[Word and element pointing entries]
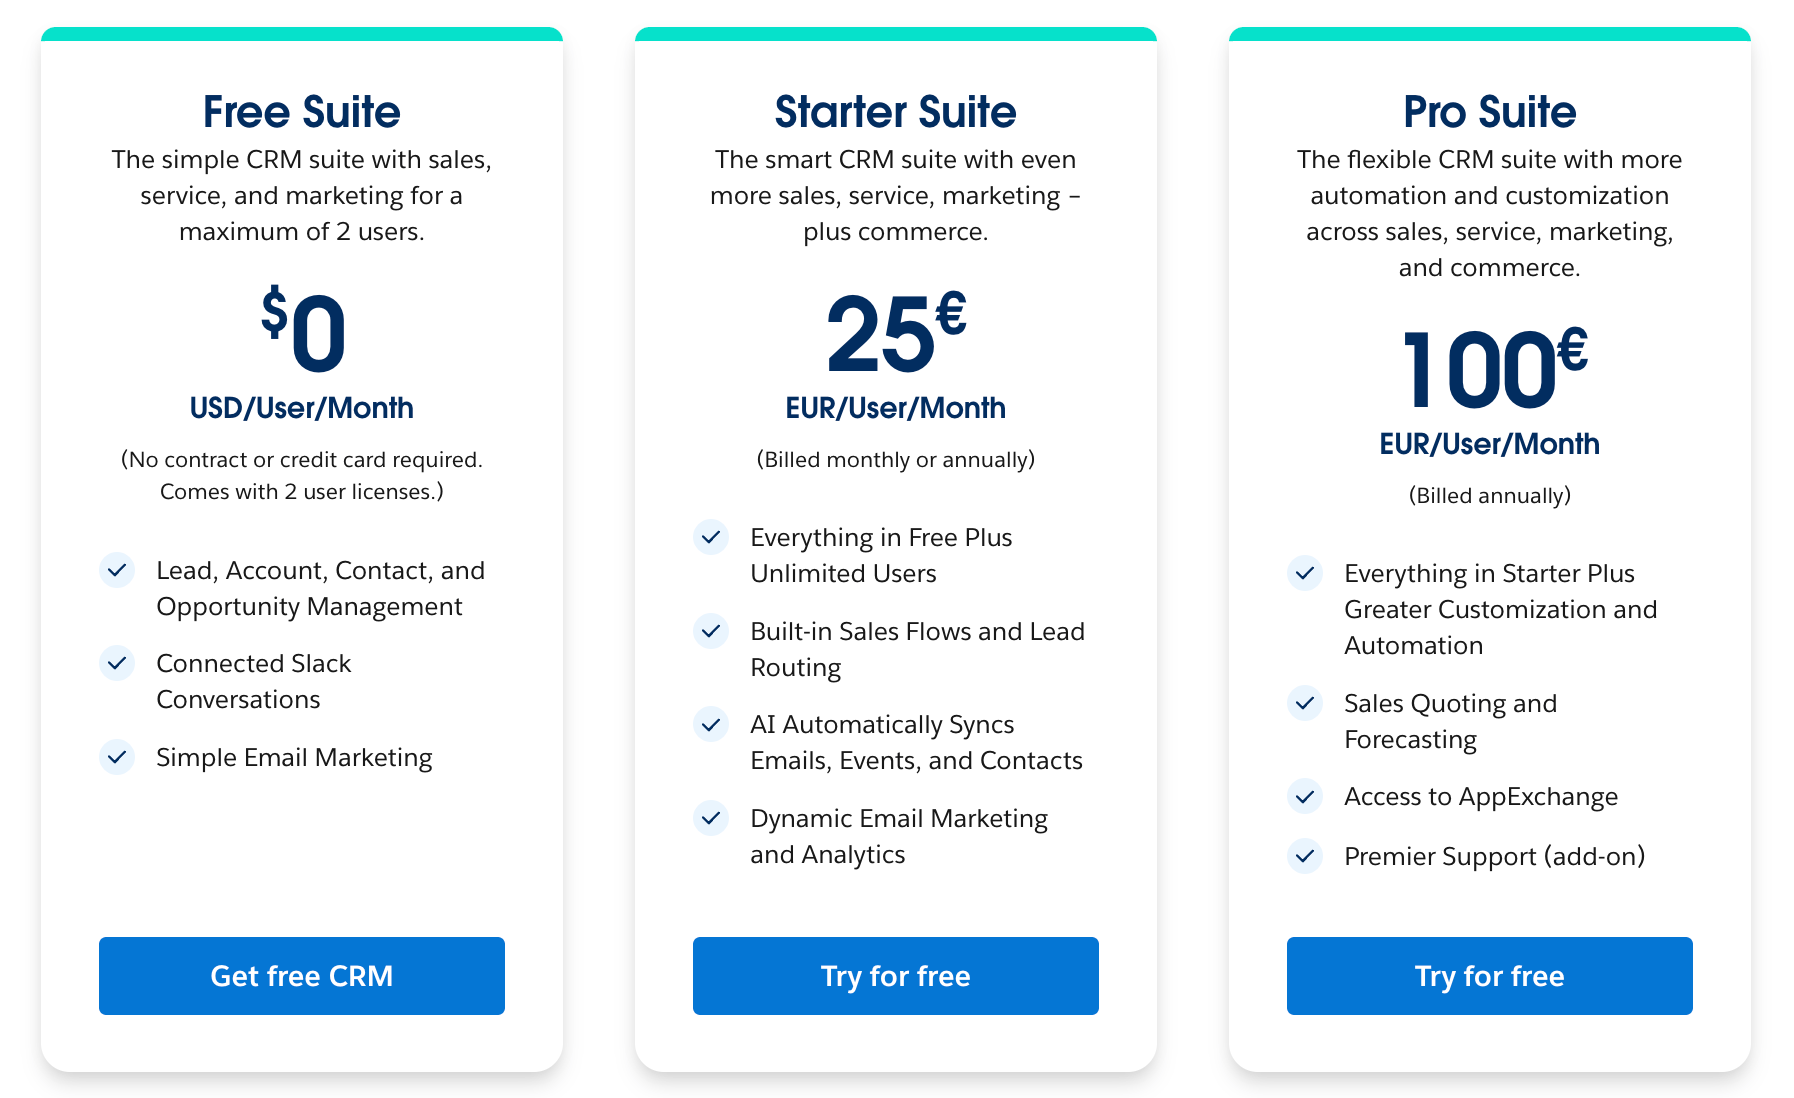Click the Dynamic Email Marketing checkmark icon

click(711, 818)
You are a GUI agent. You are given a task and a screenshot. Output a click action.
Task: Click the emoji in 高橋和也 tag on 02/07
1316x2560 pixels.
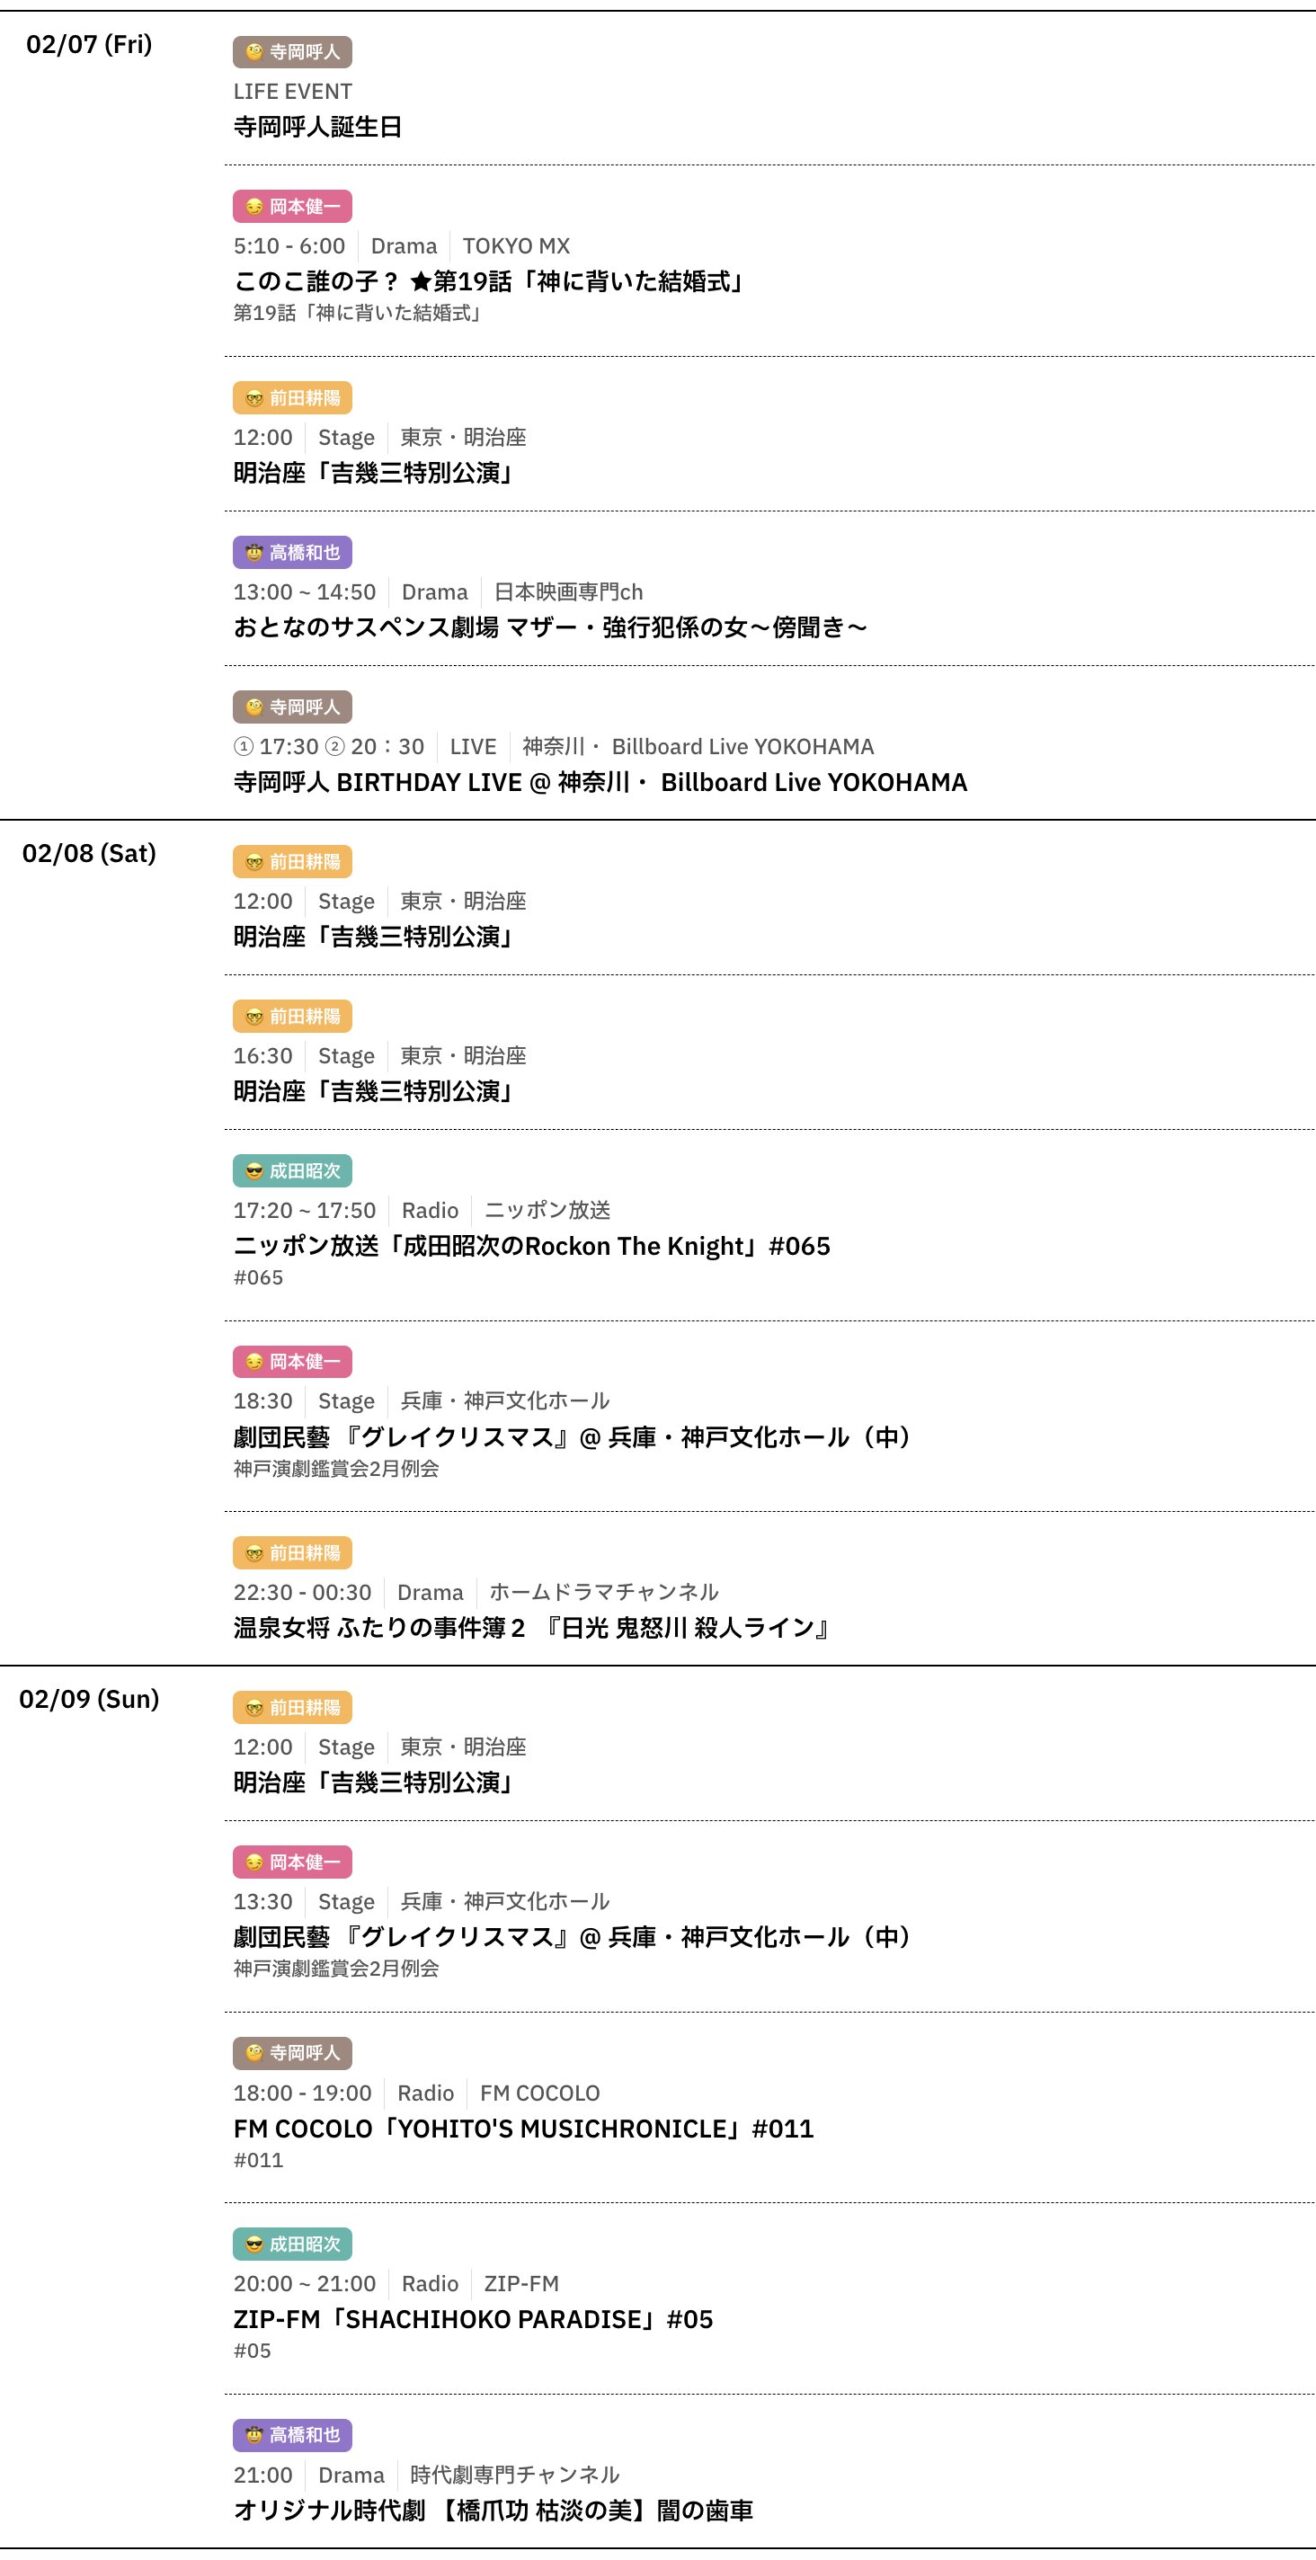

__Written instruction__:
Rewrite the entries above, replacing "screenshot" with "screen image" and keeping everything else the same. Omit the pictures from your version.

__Answer__:
Click the Dynamic Email Marketing checkmark icon

click(711, 818)
You are a GUI agent. You are given a task and a screen image. Output a click action.
Task: Click the emoji in 高橋和也 tag on 02/07
1316x2560 pixels.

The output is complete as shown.